The reform seeks to create a fairer distribution of the tax burden, boost economic competitiveness and support households.
The minister acknowledged that the timing may be inopportune, as parliament must examine state and ministry budgets before year’s end, but noted that the original deadline for the tax bills had been the end of August. The cabinet approved the proposals on October 29, prompting their submission now.
Keravnos apologised for any inconvenience and said the ministry stood ready to provide clarifications to assist MPs.
He expressed hope that the reforms would be evaluated objectively and not through “petty politics.”
Earlier, committee chairwoman Christiana Erotokritou said that parliament would not adhere to tight deadlines in examining the bills, according to Stockwatch.
Keravnos said the reform would ease the burden on families, especially those with children, and address key household concerns, including housing and energy upgrades.
It also aims to strengthen the competitiveness of businesses, curb tax evasion and safeguard public finances in line with European standards.
Keravnos said the bills included provisions emanating from the Republic’s obligations in the framework of the national recovery and resilience plan and was linked to the payment of €190 million, expected to arrive in the first half of 2026.

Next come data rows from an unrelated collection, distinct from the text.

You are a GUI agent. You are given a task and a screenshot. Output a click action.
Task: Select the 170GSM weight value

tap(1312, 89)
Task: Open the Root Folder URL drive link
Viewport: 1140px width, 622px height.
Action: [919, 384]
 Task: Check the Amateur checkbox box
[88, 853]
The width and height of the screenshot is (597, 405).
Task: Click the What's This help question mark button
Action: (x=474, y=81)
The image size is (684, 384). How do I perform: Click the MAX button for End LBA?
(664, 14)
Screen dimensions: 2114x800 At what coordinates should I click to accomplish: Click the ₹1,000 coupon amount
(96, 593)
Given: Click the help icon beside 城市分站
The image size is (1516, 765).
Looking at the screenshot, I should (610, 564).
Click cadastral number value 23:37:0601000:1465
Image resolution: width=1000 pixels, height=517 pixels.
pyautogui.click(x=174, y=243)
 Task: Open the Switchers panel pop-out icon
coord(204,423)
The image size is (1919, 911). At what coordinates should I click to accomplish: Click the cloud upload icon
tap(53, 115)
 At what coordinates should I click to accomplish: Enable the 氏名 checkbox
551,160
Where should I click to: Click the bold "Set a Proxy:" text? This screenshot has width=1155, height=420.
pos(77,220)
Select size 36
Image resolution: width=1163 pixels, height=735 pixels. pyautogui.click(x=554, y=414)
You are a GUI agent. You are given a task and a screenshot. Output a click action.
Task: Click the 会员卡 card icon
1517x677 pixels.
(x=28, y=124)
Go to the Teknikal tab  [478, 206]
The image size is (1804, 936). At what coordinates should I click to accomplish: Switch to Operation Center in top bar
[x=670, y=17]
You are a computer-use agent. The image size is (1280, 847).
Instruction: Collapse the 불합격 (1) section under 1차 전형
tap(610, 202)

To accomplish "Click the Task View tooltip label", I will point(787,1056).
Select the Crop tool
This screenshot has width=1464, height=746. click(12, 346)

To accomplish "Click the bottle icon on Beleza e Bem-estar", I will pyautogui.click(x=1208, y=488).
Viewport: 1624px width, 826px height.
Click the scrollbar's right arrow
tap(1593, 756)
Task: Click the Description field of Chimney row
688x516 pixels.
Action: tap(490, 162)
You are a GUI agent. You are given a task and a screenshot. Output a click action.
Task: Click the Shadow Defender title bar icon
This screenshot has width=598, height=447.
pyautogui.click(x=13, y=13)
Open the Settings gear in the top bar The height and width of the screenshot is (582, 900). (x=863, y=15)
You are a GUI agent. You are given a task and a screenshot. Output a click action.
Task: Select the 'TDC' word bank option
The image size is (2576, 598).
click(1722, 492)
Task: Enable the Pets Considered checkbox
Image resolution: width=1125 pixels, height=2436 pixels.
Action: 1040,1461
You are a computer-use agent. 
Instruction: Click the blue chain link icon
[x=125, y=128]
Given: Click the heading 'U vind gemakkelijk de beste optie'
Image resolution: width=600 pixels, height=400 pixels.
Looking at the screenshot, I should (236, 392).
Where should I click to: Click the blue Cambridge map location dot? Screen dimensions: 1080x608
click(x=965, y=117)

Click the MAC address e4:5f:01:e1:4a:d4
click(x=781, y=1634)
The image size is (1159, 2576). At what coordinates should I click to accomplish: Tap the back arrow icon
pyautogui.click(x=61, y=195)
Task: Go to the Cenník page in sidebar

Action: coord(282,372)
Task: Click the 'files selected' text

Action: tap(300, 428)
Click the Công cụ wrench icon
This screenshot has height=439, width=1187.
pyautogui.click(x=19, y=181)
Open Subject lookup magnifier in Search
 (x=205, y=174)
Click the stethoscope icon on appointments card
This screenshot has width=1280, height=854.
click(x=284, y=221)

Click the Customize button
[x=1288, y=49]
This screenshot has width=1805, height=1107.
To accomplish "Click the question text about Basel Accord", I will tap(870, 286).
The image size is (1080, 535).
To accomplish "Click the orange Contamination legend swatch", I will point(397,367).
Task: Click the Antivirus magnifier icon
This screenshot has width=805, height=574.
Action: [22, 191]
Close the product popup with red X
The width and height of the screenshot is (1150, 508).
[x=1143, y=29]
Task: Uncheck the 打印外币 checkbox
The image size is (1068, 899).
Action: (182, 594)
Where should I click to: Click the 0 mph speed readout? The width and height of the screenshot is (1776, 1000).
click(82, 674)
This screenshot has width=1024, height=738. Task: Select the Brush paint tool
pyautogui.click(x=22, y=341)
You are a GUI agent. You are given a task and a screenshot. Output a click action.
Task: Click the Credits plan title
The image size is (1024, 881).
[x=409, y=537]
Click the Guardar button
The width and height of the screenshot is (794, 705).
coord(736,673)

Among the measures is a reduction of the lump sum for extending non-domicile status from €1.25 million to €250,000 for a five-year period, designed to boost Cyprus’ competitiveness.
For individuals, the non-taxable income threshold rises from €19,500 to €20,500.
The non-taxable amount for compensation in cases of voluntary resignation increases from €20,000 to €200,000, meeting a long-standing trade union demand.
Other reforms improve the environment for businesses, provident funds and pensions, offer tax exemptions for spouses and partners, multi-member families and single parent families, increase grants for vulnerable families and reduce interest rates for the purchase of a home, energy upgrades and electric vehicles.
The reforms also include subsidised home insurance for natural disasters and personal insurance for partial or full disability.
Company tax rules are improved, and several contributions are abolished to encourage business activity, innovation and capital investment.
Keravnos said initial estimates projected a surplus of €112 million from the reforms, but subsequent revisions reduced this to €18 million.
Responding to public concerns, the minister stressed that the reform would support low-income groups.